**Action item:** For each line in the data below that has the word "will", copy that line.

Collected data entries:
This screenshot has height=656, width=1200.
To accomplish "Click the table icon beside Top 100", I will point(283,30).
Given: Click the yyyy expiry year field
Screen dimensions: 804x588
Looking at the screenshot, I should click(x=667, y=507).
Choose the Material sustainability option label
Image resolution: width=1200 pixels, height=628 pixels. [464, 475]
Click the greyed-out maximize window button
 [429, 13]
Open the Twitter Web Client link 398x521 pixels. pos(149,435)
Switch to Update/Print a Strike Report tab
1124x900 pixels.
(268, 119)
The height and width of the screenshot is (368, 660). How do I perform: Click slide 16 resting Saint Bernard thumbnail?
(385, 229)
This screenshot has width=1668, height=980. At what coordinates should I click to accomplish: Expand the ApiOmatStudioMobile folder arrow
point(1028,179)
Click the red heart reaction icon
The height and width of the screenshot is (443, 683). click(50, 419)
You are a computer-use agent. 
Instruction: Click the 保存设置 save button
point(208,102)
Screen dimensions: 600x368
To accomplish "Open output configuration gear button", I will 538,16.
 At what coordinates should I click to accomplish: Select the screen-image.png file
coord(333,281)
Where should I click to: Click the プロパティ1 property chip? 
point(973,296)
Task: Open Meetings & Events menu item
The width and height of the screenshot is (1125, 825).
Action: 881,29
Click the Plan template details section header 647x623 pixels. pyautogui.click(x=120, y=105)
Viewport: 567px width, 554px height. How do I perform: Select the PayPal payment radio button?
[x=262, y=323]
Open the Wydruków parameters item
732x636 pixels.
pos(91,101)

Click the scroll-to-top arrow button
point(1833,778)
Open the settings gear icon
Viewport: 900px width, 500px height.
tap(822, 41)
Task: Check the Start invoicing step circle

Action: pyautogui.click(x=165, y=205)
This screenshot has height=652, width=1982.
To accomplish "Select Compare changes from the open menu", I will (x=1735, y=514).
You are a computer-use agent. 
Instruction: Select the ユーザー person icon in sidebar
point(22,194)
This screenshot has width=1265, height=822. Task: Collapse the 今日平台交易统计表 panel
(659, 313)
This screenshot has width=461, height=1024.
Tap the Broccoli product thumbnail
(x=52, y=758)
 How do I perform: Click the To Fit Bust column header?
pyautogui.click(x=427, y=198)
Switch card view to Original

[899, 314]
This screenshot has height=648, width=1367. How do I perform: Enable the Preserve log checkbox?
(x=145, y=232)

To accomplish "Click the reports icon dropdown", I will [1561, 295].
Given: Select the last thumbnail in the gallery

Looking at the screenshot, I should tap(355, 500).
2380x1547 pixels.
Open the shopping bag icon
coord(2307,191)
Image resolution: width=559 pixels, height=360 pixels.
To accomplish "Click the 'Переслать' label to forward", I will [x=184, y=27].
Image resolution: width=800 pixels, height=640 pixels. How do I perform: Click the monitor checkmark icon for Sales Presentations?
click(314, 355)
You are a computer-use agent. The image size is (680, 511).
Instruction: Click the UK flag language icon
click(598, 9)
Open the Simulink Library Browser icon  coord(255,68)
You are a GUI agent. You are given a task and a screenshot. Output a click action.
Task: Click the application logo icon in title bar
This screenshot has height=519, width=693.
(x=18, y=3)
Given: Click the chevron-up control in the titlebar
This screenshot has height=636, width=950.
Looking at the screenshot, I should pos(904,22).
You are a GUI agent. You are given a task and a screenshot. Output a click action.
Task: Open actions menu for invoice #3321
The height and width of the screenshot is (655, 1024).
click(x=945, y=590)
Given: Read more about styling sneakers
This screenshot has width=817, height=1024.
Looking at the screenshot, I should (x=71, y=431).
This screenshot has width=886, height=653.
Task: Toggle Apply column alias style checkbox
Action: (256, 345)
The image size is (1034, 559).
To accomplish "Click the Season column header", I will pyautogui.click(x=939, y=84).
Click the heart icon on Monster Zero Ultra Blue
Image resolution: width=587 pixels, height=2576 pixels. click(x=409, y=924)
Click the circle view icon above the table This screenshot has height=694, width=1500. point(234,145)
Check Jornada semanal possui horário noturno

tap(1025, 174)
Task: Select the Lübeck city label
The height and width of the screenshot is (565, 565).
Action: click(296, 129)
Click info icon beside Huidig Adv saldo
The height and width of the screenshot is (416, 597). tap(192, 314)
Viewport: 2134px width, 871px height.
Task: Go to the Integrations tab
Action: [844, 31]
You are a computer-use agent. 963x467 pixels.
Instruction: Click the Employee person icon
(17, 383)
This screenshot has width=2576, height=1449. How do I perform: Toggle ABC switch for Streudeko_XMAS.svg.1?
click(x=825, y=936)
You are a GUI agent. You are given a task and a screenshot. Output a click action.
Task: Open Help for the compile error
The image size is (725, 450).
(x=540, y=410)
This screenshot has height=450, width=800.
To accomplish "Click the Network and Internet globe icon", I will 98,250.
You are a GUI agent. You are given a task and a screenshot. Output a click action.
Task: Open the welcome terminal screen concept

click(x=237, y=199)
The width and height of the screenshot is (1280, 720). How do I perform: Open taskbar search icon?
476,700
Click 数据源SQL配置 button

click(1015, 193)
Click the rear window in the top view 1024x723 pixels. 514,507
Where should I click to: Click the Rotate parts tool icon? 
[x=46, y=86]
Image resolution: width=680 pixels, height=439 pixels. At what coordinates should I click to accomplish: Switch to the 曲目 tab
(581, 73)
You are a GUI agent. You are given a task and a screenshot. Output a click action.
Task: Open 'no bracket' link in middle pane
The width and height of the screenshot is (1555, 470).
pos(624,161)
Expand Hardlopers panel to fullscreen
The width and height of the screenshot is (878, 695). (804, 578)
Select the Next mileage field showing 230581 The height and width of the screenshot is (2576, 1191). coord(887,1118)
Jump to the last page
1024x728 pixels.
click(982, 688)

**Output for this task:**
To accomplish "Click the table icon beside Top 100", I will point(283,30).
To accomplish "Open output configuration gear button", I will 538,16.
To accomplish "Select Compare changes from the open menu", I will (x=1735, y=514).
To accomplish "Click the reports icon dropdown", I will [1561, 295].
To accomplish "Click the 'Переслать' label to forward", I will [x=184, y=27].
To accomplish "Click the Season column header", I will pyautogui.click(x=939, y=84).
To accomplish "Click the Network and Internet globe icon", I will 98,250.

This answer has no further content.